Die Erfahrung der Fattoria Cotti – La Torre
In der Hügelregion von Langhirano in der Provinz Parma hat die Fattoria Cotti – La Torre sich entschieden, biologischen Anbau und Innovation zu verbinden, indem sie Ozon in ihr Bewässerungssystem im Freiland eingeführt hat.
«Wir haben 10 Hektar auf biologischen Anbau umgestellt, um Basilikum zu produzieren, betreiben aber auch Fruchtfolge mit Industrietomaten, Peperoni und Kürbis», berichtet der Unternehmer Luca Cotti. «Seit einem Jahr verwenden wir Ozon für das Wasser aus unserem Brunnen: eine Idee, die uns von Freunden vorgeschlagen wurde, die es bereits ausprobiert hatten, und die von Anfang an bedeutende Ergebnisse geliefert hat».
Gesünderes Wasser für Industrietomaten und Basilikum im Freiland
Die Wasserbehandlung mit Ozon, das vor Ort erzeugt und direkt in die Bewässerungsanlage eingebracht wird, hat unmittelbare Auswirkungen auf die Kulturen gezeigt.
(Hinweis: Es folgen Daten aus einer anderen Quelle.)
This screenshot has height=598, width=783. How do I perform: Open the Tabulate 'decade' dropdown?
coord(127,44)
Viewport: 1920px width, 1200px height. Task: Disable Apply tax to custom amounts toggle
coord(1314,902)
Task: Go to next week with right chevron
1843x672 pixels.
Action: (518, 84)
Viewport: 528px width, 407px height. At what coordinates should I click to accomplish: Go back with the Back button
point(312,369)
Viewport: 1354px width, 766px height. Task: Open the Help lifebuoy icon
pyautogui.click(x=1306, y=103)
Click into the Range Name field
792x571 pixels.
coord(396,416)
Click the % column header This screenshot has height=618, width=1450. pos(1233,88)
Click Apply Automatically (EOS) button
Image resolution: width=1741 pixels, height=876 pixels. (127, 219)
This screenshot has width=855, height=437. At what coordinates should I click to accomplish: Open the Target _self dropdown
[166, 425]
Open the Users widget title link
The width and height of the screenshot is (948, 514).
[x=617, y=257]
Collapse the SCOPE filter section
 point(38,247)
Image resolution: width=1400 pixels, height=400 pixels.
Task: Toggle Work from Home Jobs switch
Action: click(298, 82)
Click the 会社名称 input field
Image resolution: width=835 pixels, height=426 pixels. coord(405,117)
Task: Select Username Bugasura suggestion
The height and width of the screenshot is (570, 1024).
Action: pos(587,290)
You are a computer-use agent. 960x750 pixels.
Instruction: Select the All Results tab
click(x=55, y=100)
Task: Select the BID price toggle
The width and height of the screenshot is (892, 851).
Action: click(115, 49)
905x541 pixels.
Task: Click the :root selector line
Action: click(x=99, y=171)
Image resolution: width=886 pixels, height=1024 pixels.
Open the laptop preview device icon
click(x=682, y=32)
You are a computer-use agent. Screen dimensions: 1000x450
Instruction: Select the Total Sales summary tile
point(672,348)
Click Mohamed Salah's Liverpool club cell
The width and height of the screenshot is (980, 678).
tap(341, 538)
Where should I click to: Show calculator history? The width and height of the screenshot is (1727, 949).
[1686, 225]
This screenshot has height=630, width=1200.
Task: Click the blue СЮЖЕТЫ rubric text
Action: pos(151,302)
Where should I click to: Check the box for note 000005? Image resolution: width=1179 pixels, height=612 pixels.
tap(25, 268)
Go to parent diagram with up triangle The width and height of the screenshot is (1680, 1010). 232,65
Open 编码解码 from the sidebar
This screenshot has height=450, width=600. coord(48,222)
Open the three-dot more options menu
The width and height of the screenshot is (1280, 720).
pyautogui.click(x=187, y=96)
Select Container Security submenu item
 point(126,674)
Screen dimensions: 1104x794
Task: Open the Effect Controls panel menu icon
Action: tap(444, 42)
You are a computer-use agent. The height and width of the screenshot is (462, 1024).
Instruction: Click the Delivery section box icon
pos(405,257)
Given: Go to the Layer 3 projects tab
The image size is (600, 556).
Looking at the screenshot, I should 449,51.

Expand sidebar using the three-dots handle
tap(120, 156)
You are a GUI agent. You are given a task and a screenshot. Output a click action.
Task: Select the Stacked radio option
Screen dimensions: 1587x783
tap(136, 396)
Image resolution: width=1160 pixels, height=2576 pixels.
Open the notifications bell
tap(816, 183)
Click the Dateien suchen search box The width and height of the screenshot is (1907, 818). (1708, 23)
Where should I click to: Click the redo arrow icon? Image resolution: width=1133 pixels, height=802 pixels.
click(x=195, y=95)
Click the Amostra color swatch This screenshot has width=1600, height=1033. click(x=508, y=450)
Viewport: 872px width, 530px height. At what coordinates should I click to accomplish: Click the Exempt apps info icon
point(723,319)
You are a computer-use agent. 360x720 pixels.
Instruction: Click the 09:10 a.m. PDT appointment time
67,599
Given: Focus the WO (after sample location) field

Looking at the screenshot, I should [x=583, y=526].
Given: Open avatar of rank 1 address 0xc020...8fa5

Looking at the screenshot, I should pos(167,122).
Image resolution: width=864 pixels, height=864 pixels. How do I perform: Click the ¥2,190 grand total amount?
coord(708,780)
«Beim Basilikum, den wir per Beregnung bewässern, haben wir eine desinfizierende Wirkung auf die Blätter festgestellt. Auch nach einem Regen aktivieren wir, wenn möglich, die Beregnungsanlagen wieder: Es ist wie eine natürliche Behandlung», erklärt er.
Bei den tropfbewässerten Kulturen wie Tomaten und Peperoni «bemerkt man hingegen eine starke Wurzelentwicklung und eine größere Vitalität der Pflanze: Die Wurzel ist aktiver und das Wachstum gleichmäßiger, wodurch die Pflanze die Perioden starker Sommerhitze besser übersteht».
Einfach zu handhaben, langfristig wirksam
Das am Brunnen installierte System ist kontinuierlich aktiv und in die bestehende Anlage integriert. «Ich musste nichts ändern: Ich verwende dieselben 50-Meter-Beregnungsbalken und die Schläuche für die Tomaten. Einmal installiert, arbeitet der Generator automatisch und erfordert keine besondere Wartung». Die Ozonanlage behandelt das Bewässerungswasser durch einen Desinfektions- und Sauerstoffanreicherungsprozess und entzieht das überschüssige Ozon, sodass es nicht auf die Kultur gelangt.
Weniger Behandlungen, mehr Qualität. Eine Technologie auch für den konventionellen Anbau
Im biologischen Anbau waren die Ergebnisse signifikant. «Bei Tomaten besteht der Hauptvorteil in einer größeren Vitalität der Pflanze, die auf diesen Böden oft fehlt. Beim Basilikum hingegen führen wir bis August keine Behandlungen mehr durch: Wir bewässern nur mit ozonisiertem Wasser und erzielen zwei Schnitte von hoher Qualität und Quantität». Auch im Pflanzenschutzbereich ist die Wirksamkeit deutlich: «In den ersten beiden Schnitten hatten wir nie Probleme mit den Blättern, auch nicht in den feuchteren Perioden. Erst Ende August, mit den Regenfällen und dem Temperaturabfall, wird eine kleine Unterstützung für die nachfolgenden Schnitte erforderlich».
Der Unternehmer ist überzeugt, dass Ozon auch außerhalb des biologischen Anbaus Anwendung finden kann. «Im konventionellen Anbau werden chemische Wirkstoffe immer stärker eingeschränkt. Ozon stellt eine wirksame und nachhaltige Lösung dar, die die Qualität des Endprodukts verbessern kann».
Eine Entscheidung, die sich auszahlt
«Ich empfehle sie ohne zu zögern», schließt Luca Cotti. «Es ist eine einfache Technologie, die funktioniert, mit überschaubaren Kosten und konkreten Vorteilen. Einmal installiert, arbeitet sie selbstständig und amortisiert sich mit der Zeit».